------ MATERIALS PROVIDED

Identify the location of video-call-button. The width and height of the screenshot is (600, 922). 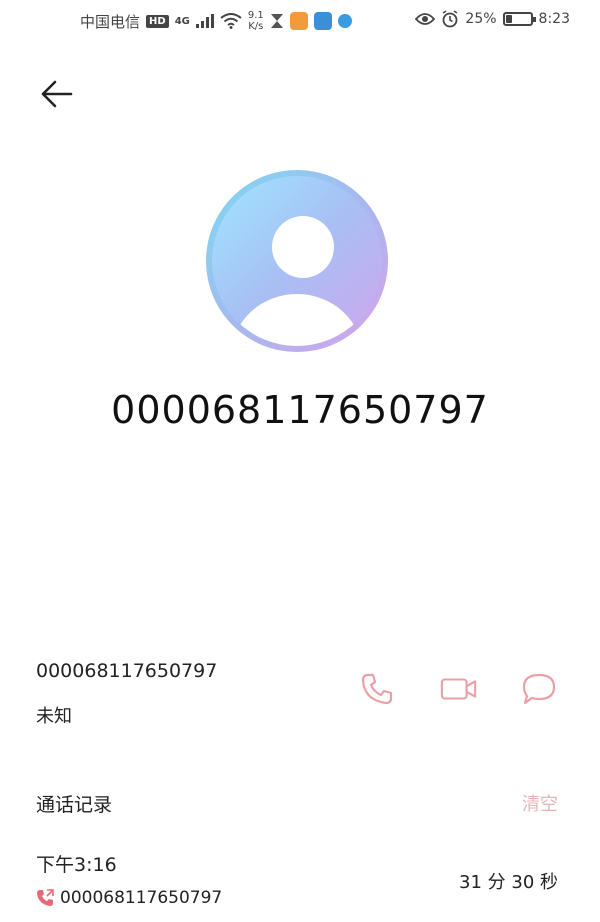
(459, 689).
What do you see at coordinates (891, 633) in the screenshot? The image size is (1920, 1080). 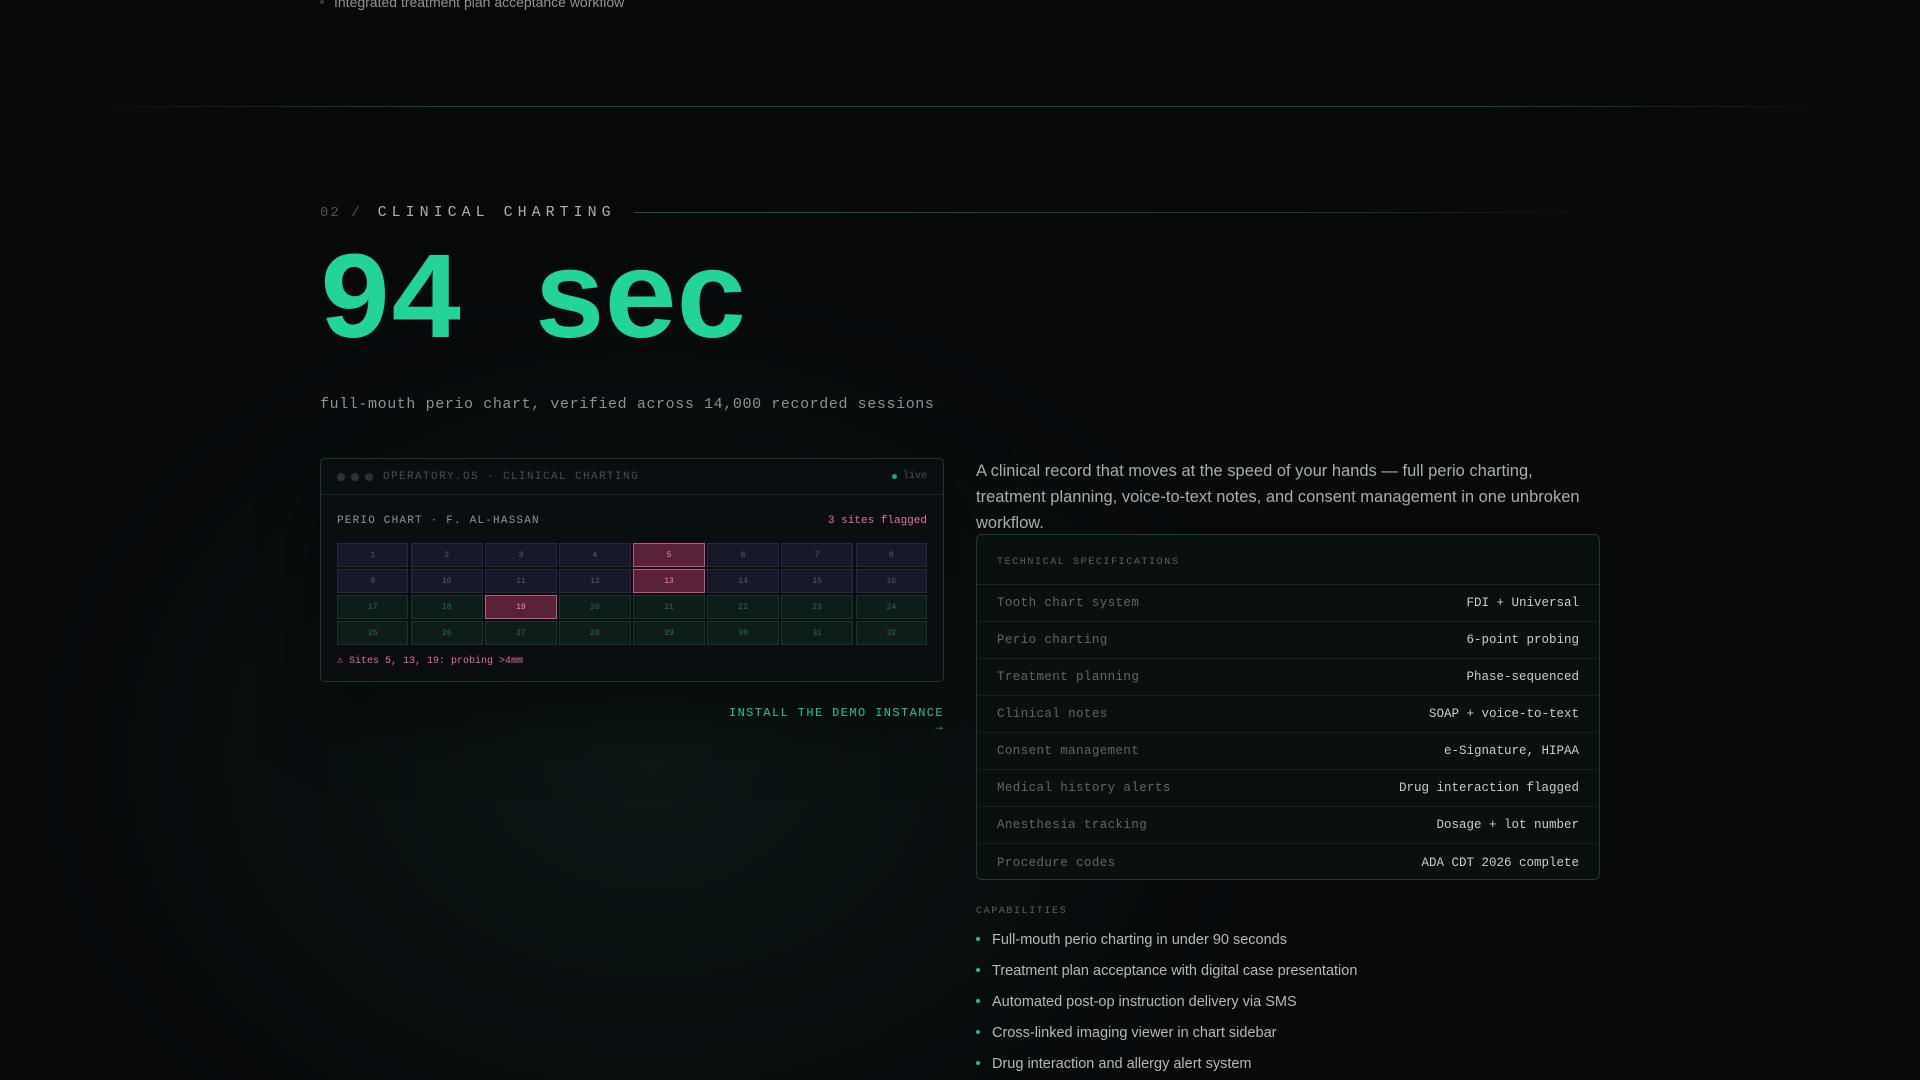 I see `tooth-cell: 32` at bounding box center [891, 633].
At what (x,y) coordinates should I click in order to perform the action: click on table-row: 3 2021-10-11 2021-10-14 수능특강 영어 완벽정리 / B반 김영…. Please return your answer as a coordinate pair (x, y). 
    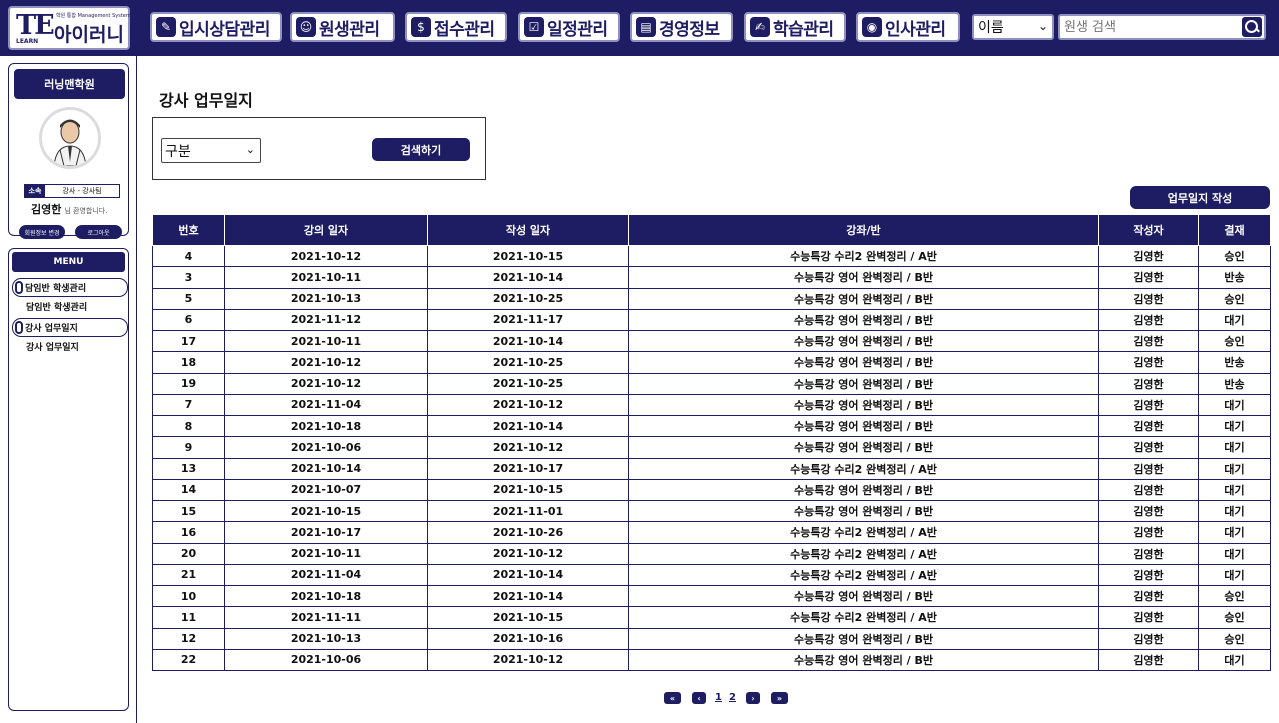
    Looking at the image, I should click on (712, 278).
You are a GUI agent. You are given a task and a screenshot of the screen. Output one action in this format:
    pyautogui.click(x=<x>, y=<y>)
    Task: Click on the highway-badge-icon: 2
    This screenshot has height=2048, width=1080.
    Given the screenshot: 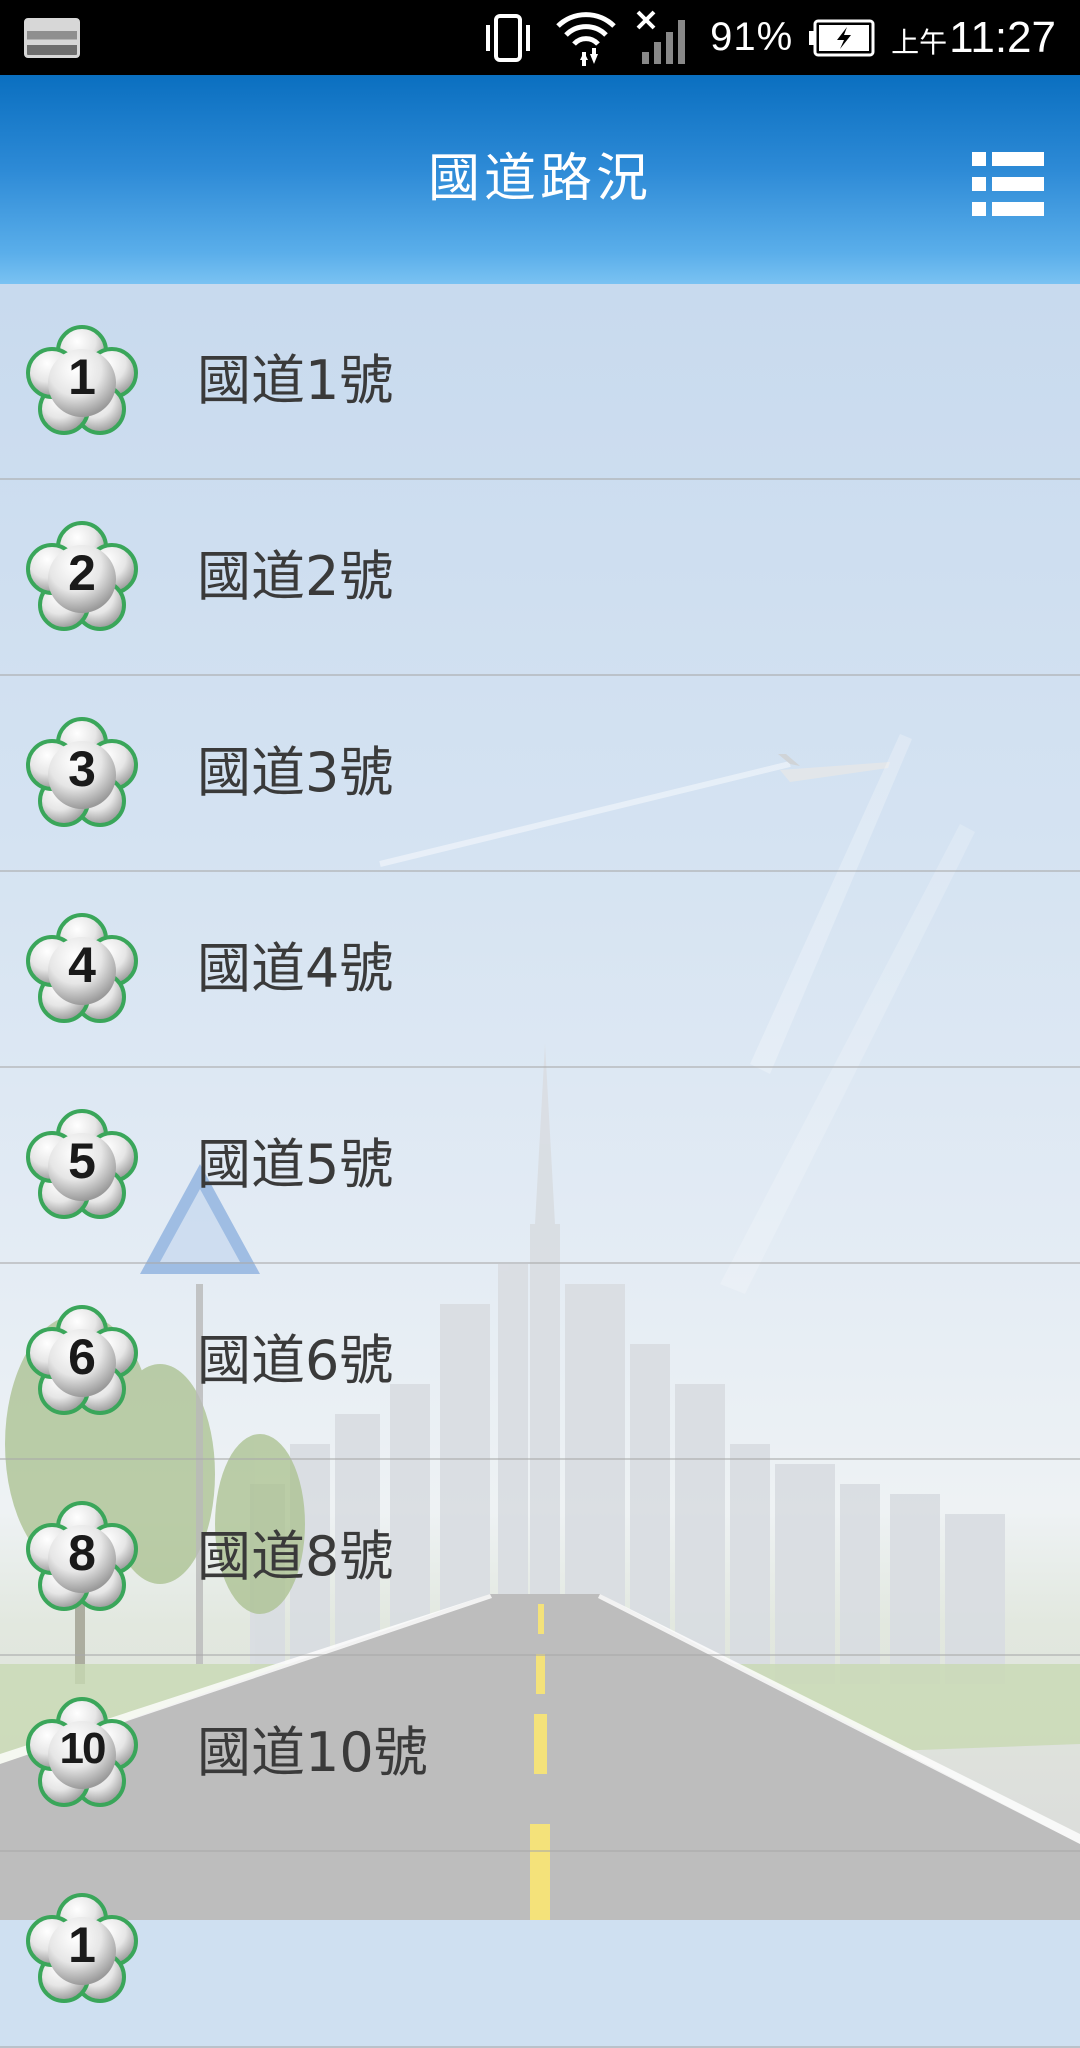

------------

> _EXERCISE REQUIREMENTS_
Swap "screenshot" for "screen capture" in everything from the line containing "At what (x,y)" down to the end of the material, leaving the rest unchanged, and give back only those lines without the pictures.

> _ANSWER TO THIS EXERCISE_
At what (x,y) coordinates should I click in order to perform the action: click on table-row: 3 2021-10-11 2021-10-14 수능특강 영어 완벽정리 / B반 김영…. Please return your answer as a coordinate pair (x, y). 
    Looking at the image, I should click on (712, 278).
You are a GUI agent. You are given a task and a screen capture of the screen. Output one action in this format:
    pyautogui.click(x=<x>, y=<y>)
    Task: Click on the highway-badge-icon: 2
    This screen capture has height=2048, width=1080.
    Given the screen capture: 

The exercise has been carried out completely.